◆ **AUFGABENSTELLUNG**:
1. Wie viele verkaufte CDs genügen laut dem Text über den türkischen Musikmarkt, um landesweit sicher unter den TOP 10 der bestverkauften Alben zu sein?
2. Ersetzen Sie in der Auflistung „Statistické“ durch „Analytické“ und geben Sie die Zeilen ansonsten unverändert wieder. Beginnen Sie bei der Zeile mit „关于该项目的其他一般性意见： (118, 1164)“ und hören Sie mit dem Ende der Auflistung auf.

##### LESETEXT #####

Die Bedeutung von Musik-CDs rückt seit einigen Jahrzehnten immer mehr in den Hintergrund des Musikkonsums. Auch wenn die daraus entstehenden Zustände auf den nationalen Musikmärkten als ein weltweites Phänomen angesehen werden, sind diese in jedem Staat unterschiedlich nuanciert. Ein kurzer Überblick über die aktuelle Lage in der Türkei.
Währungs- bzw. Wechselkurs Stand 22. Juni 2018: 1€ = 5,49 Türkische Lira (TL)
© Ibrahim Kızılgöz, Cenk Erdoğan
Der Musikmarkt in der Türkei befindet sich seit dem Aufkommen des Internets auf der Suche nach einer stabilen Einkommensmöglichkeit für Musiker. Noch bis vor der Digitalisierung von Audioaufnahmen konnten sich Sänger oder Instrumentalisten durch Schallplatten- und Kassettenverkäufe ihr Lebensunterhalt sichern. Kurze Zeit später kam die Compact Disc (CD) dazu, mit der Eigenschaft digitale Daten wiedergeben zu können. Schallplatten und Kassetten wurden durch die CD ersetzt und gehören heute weltweit längst zur Nostalgieware, die ihren Platz entweder in Archivregalen von Radiosendern und DJs, bei begeisterten Sammlern oder auf dem Müllplatz findet. Bei der CD hingegen sieht es „noch“ etwas anders aus. „Noch“ deshalb, weil die CD sich – vor dem vollständigen Übergang in die Nostalgie – in einer Grauzone voller wirtschaftlichen Risiken befindet.
Nicht abzustreiten ist, dass der Gebrauchswert von CDs unter Konsumenten aufgrund der Möglichkeit Musik im Internet zu konsumieren, gesunken ist. Daher ist heutzutage eine limitierte Auflage eines neu erschienenen Musikalbums von gerade einmal maximal 1.000-2.000 CDs auf dem türkischen Musikmarkt üblich, was folglich die Erfolgserwartungen verkaufter CDs verringert. Weitere CDs werden ab einer bestimmten Mindestanzahl von Nachfragern produziert. Selbst Superstars aus der türkischen Popmusik wie Tarkan müssen sich mit einer relativ niedrigen Verkaufszahl von 150.000 CDs zufrieden geben und als „Riesenerfolg“ propagieren. Mit bereits 50.000 CDs ist man landesweit in den TOP 10 der bestverkauften Alben sicher vertreten, mit 15.000 CDs könnten sich x-Beliebige einen Platz unter den TOP 50 praktisch erkaufen und die Musikindustrie eines ganzen Landes aufmischen.

##### DATENSÄTZE #####

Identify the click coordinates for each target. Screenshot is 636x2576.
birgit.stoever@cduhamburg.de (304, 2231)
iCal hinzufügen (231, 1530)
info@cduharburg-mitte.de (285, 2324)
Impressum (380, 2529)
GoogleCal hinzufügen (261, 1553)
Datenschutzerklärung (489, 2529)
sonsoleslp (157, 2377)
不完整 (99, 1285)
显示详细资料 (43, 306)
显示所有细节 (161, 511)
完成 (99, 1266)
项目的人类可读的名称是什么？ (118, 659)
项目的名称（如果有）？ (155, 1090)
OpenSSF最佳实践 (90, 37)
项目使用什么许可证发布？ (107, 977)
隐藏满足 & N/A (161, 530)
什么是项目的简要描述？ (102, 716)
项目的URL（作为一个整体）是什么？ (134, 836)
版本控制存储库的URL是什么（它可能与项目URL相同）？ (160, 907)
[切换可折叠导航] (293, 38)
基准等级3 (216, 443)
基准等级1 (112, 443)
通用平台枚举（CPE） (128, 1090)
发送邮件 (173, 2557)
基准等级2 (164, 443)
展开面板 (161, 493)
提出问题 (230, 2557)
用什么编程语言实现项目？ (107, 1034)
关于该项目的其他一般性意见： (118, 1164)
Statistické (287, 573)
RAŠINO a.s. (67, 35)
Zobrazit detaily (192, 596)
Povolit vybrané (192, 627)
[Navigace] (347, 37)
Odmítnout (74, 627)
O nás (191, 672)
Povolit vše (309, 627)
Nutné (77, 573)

#####

◆ **ANTWORTEN**:
1. Bereits 50.000 CDs genügen dafür.

2.
关于该项目的其他一般性意见： (118, 1164)
Analytické (287, 573)
RAŠINO a.s. (67, 35)
Zobrazit detaily (192, 596)
Povolit vybrané (192, 627)
[Navigace] (347, 37)
Odmítnout (74, 627)
O nás (191, 672)
Povolit vše (309, 627)
Nutné (77, 573)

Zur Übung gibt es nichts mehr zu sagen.